### TASK ITEM
Could you say how many lines below contain the word "Carlos"? Give the number with no other text.

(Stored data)
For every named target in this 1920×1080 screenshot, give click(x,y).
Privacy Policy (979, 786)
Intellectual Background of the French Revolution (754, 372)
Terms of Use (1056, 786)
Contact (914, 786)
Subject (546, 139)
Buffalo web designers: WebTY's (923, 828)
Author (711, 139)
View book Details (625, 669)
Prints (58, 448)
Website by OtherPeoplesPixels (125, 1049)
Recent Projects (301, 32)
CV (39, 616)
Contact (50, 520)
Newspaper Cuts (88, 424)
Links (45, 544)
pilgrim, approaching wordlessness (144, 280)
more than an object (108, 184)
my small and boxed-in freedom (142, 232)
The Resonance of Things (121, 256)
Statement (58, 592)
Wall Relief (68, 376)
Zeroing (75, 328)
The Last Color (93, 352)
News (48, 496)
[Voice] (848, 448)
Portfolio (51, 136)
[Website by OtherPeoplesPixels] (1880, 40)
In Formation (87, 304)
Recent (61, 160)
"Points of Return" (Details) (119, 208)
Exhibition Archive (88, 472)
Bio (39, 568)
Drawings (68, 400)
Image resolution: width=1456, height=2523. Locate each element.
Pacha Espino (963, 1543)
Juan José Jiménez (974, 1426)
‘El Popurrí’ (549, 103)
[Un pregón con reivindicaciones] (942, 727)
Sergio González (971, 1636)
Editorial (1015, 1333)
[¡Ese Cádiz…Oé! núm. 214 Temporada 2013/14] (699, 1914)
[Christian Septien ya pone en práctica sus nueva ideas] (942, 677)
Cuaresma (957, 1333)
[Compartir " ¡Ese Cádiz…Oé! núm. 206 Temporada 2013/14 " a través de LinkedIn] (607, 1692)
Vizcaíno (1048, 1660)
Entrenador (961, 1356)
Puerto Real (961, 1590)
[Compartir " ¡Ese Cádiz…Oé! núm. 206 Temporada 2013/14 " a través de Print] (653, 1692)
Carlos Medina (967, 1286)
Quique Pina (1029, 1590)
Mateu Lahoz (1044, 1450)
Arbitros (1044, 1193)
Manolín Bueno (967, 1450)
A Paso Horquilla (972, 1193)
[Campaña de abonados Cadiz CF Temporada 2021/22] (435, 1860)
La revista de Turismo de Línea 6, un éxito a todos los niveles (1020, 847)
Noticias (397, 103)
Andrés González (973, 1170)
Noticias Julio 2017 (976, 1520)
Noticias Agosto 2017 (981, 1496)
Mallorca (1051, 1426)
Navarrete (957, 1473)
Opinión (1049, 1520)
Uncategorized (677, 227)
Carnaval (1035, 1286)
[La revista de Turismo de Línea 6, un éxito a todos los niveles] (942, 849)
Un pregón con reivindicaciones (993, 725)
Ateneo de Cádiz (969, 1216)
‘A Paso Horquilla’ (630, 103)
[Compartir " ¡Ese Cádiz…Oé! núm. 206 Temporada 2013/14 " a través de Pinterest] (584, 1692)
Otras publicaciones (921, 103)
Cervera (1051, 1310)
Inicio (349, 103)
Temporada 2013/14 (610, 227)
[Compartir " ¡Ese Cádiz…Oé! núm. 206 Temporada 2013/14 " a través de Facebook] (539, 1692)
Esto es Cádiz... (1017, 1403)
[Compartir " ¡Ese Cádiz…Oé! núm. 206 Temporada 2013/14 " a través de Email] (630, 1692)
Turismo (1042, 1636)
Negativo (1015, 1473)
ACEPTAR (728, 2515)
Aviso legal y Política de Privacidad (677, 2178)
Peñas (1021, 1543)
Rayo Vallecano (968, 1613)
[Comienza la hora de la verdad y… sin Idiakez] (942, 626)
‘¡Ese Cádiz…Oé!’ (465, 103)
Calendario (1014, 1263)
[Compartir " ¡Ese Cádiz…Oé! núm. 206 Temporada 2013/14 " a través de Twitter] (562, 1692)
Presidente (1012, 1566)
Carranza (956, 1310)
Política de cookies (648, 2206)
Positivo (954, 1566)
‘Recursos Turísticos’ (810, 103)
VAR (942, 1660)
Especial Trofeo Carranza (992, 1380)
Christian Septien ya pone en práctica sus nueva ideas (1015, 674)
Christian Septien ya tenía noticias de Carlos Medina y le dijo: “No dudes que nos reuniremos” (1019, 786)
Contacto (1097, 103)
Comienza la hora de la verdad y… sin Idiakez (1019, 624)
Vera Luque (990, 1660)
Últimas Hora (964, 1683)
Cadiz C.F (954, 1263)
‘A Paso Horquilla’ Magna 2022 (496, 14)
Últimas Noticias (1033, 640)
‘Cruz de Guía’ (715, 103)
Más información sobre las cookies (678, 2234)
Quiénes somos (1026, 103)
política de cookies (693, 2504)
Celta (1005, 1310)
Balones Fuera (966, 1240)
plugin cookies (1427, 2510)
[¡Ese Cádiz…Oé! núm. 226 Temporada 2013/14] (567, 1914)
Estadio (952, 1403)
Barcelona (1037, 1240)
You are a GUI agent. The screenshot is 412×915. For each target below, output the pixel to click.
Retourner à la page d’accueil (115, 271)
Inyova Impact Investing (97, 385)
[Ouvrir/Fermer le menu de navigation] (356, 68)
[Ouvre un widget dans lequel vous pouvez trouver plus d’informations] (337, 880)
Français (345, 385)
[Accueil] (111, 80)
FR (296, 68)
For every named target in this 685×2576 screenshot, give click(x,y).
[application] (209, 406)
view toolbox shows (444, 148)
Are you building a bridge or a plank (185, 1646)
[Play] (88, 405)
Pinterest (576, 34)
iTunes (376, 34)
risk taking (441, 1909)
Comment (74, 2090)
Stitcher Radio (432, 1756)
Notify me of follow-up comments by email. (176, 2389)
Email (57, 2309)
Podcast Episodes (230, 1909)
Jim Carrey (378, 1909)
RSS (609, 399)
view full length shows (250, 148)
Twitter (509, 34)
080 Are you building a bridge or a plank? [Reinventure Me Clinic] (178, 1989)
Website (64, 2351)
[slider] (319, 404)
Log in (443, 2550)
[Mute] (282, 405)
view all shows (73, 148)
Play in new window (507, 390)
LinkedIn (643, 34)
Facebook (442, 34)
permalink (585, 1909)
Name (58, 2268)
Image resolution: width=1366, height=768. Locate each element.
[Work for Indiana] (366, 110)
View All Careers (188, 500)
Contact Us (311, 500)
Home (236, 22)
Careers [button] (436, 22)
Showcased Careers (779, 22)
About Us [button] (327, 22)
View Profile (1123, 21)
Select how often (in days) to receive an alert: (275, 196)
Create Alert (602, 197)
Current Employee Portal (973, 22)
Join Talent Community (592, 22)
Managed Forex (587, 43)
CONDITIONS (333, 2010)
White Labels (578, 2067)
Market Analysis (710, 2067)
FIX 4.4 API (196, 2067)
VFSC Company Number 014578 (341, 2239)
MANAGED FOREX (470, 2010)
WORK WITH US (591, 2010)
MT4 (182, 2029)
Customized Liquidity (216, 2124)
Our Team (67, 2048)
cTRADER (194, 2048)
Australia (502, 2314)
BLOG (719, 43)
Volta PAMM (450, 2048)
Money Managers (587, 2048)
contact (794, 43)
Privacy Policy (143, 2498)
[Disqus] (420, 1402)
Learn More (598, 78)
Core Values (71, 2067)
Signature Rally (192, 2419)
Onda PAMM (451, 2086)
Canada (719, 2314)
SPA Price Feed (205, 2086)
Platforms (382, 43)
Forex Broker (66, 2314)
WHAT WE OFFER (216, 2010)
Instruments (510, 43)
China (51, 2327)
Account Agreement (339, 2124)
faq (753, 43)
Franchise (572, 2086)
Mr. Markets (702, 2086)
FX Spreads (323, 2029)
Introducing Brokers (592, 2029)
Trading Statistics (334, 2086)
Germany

### ANSWER BOX
2